In the Japanese box art for Final Fantasy Mystic Quest, aka Final Fantasy USA (which is not a friendly “USA” suffix in the way the cool upgraded version of Doki Doki Panic became Super Mario USA, but more of a “USA dudes don’t get the sophisticated dynamics of this genre that originated in the USA” kind of snobbery), the hero appears to be stabbing the game’s title in anger. Ouch! Right in the Q. That about sums it up.

I actually didn’t get RPGs back then, not really, but I knew Final Fantasy well enough (after playing through the first two that had come to the U.S.) to realize something was grotesquely amiss when I played Mystic Quest. I was a pretty mellow kid and never really got angry at video games back then — aside from trying to get a fair fight against M. Bison on max difficulty — but Mystic Quest ticked me right off. At least I’d rented rather than bought it.

I admit I’ve developed a kinder perspective on it more recently, having come to the realization that it’s actually the sequel to SaGa 3 whose masquerade under the Final Fantasy Legend banner managed to stretch all the way back to Japan. At which point the jig was up; Square stopped peddling SaGa as FF Legend, and the SaGa 3 usurpers were supplanted once again by the series’ rightful king, Akitoshi Kawazu. So in its own way, Mystic Quest was a good thing.

13 thoughts on “GSJ10: Ugly Americans

  1. It was fun if you could only rent RPGs at the time, and wanted to beat one quickly. And hey, the music!

    • It’s not, really. It was developed by a lot of the same people who made SaGa 3… which was completely separate from the original SaGa team, who moved over the develop Romancing SaGa after SaGa 2. It’s a kind of weird, irrelevant connection, really.

  2. So I guess I’m the only one in creation who actually enjoyed this title in my preteen -> teen years?

    • No, you’re not alone. Mystic Quest was my first RPG, so I have a soft spot for it. Plus, it’s really not that bad. Sometimes I like games to be short and easy, and to me FFMQ is a nice change of pace from all of the 80+ hour contemporary RPGs that I’ll never have time to play. Plus, the music is awesome! Even the simplest of games can be fun to play if it’s accompanied by a great soundtrack (just look at Mega Man).

    • No, I loved it too, and own it on VC. Despite playing FF1 & FF2(US) prior. It was a real rental rpg. Perfect for playing the hell out of over a middle school Thanksgiving break. It wasn’t as great as the others, but it was good. Kinda like Spike McFang.

  3. This was meant to be baby’s first RPG and I loved the hell out of this game when I was in grade schoo so l guess mission accomplished. No idea if I’d be able to stomach it again now.

  4. Being a kid who played PC games, mostly RPGs and strategy games at the time, I honestly didn’t notice the now obvious differences. FF and Dragon Warrior games already were simplified RPGs to my eyes.

  5. This was exactly the right game at the right time for me–I was fascinated by the RPGs I read about in Nintendo Power, but always too intimidated by their seeming complexity to give one a try.

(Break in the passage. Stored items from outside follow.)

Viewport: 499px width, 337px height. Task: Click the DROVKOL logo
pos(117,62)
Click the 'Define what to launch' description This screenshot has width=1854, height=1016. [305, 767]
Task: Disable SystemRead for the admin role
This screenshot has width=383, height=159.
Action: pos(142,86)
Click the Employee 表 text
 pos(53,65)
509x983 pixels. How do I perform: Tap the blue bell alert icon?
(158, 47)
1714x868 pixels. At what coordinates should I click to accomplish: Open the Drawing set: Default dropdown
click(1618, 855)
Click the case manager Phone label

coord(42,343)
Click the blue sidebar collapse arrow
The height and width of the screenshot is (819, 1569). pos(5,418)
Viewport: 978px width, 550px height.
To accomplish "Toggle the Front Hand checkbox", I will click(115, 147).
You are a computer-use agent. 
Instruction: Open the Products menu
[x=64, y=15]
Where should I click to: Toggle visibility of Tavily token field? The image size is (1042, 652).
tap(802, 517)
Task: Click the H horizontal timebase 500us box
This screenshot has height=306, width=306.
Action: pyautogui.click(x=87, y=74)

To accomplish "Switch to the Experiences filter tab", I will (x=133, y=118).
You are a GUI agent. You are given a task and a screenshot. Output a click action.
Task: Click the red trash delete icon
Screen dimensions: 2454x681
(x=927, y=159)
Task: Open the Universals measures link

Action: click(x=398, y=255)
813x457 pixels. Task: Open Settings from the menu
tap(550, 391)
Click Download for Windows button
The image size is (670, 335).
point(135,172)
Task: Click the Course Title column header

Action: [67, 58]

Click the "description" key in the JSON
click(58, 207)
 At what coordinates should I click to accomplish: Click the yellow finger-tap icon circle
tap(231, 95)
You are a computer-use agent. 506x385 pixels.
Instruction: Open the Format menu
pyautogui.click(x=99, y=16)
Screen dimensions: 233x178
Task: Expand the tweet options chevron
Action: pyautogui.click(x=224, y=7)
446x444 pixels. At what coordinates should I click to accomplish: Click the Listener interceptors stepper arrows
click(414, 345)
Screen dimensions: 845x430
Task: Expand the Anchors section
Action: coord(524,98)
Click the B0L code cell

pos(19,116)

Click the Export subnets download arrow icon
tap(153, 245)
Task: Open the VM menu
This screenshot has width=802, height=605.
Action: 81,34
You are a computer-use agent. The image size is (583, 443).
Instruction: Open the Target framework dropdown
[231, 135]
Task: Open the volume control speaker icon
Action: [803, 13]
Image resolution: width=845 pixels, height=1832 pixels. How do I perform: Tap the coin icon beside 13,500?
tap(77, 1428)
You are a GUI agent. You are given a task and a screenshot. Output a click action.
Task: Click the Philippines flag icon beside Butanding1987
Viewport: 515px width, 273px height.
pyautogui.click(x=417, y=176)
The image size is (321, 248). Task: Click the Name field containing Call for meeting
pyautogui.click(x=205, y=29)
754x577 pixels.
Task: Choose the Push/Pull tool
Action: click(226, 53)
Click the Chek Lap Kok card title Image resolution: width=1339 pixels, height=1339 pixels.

Mystic Quest seemed aimed directly at me, offering an entry-level experience that would let me try out the genre without getting overwhelmed. Looking back, I’m sure I would have been fine going straight to FF4, but I didn’t know that until Mystic Quest showed me how fun this stuff could be.

    Of course, once I did play FF4 and see what these RPGs could really offer, MQ lost a lot of its charm. It’ll always be a significant piece of my gaming history, though.

  6. “Everybody hates Mystic Quest, and not entirely without cause.”

    MQ is one of of the three Final Fantasy games I’ve actually played, and I don’t hate it at all. Then again, I found it for $20 in a bargain bin, so maybe I knew from the start that it wasn’t going to be a AAA experience. It was fun, and yes, the music was great.


    There’s the magazine ad for this game right at the end. Funny coincidence.

    I’ll say that the game had some fun in it when I was very little. Like, before I could read properly, and things like the auto-equip were helpful. In that sense, the game was successfully targeted at me.

    Even so, like many, I have much fonder memories of the other FF titles on the SNES.

  8. Definitely enjoyed FFMQ when I played it. Probably because I had a healthy appetite for just about any JRPG back then. Even if the hand-holding tactics were obvious, it didn’t really matter; I was just enjoying plowing through the game. I’m surprised this concept wasn’t resurrected in some form for Wii, given it’s anybody-can-play-videogames attitude.